If any of the of the private health insurance plans actually happen, the insurance industry will have new channels to sell insurance products to Albertans. However, in a recent Ekos poll, a majority of Albertans said they don’t want more private health care insurance.

Since the announcement of the contract, there has been a lot of coverage of the fraud and anti-competitive allegations against Aon Consulting’s parent, Aon Corp., in the United States. Aon Corp. paid out US$190 million to settle the allegations out of court. An Ontario regulator charged Aon Canada with overstating a subsidiary’s assets.

To add fuel to the fire, a subsidiary of Aon Canada, Aon Reed Stenhouse, was involved in an out of court settlement over disputed money and accounting differences with the Alberta School Boards Association.

These are important issues, but they detract from the basic fact that a provincial government that tends towards privatization hired a private insurance-related company to explore privatization moves against publicly insured health services.

# RECORD EXCERPTS:
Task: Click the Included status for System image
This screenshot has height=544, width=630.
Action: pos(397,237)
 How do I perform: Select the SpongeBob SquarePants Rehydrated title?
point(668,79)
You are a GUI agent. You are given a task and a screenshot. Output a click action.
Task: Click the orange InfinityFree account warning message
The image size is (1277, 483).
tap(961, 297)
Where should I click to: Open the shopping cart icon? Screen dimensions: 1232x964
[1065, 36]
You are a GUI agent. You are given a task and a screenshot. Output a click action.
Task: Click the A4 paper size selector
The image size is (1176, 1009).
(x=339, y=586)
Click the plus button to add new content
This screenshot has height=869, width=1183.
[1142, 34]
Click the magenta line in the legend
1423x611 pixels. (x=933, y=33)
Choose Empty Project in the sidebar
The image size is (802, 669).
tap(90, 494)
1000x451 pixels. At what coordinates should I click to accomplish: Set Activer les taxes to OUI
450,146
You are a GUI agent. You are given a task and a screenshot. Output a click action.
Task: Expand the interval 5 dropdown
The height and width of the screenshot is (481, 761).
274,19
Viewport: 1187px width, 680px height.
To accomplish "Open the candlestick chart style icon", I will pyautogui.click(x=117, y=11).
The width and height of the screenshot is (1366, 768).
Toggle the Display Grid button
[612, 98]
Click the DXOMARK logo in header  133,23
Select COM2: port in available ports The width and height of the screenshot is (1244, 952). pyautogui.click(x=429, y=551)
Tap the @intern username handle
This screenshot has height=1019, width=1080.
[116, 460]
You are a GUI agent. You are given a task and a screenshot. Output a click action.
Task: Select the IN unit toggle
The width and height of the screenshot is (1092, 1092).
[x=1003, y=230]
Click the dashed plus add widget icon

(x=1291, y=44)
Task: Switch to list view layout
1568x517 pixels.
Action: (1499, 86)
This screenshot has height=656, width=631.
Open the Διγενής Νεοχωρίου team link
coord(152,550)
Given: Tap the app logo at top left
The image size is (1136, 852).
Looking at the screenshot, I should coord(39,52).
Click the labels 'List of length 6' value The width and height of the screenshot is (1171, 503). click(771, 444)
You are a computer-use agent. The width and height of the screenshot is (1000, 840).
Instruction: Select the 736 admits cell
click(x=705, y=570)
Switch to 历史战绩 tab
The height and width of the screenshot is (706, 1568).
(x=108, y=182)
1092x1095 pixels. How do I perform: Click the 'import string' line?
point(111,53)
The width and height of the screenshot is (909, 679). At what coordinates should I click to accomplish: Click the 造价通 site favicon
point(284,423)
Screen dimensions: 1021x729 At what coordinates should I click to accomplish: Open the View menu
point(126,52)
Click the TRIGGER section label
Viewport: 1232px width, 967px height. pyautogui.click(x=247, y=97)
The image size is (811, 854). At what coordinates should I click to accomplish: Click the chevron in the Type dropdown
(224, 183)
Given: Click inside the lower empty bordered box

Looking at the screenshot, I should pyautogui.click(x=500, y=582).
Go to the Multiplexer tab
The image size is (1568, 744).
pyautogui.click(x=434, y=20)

# PROBLEM DESCRIPTION:
Please rewrite the Aon contract passage from "To add fuel" to "Alberta School Boards Association.", putting "contested funds" in place of "disputed money". The rows aren't needed here.

# SOLUTION FOR THIS TASK:
To add fuel to the fire, a subsidiary of Aon Canada, Aon Reed Stenhouse, was involved in an out of court settlement over contested funds and accounting differences with the Alberta School Boards Association.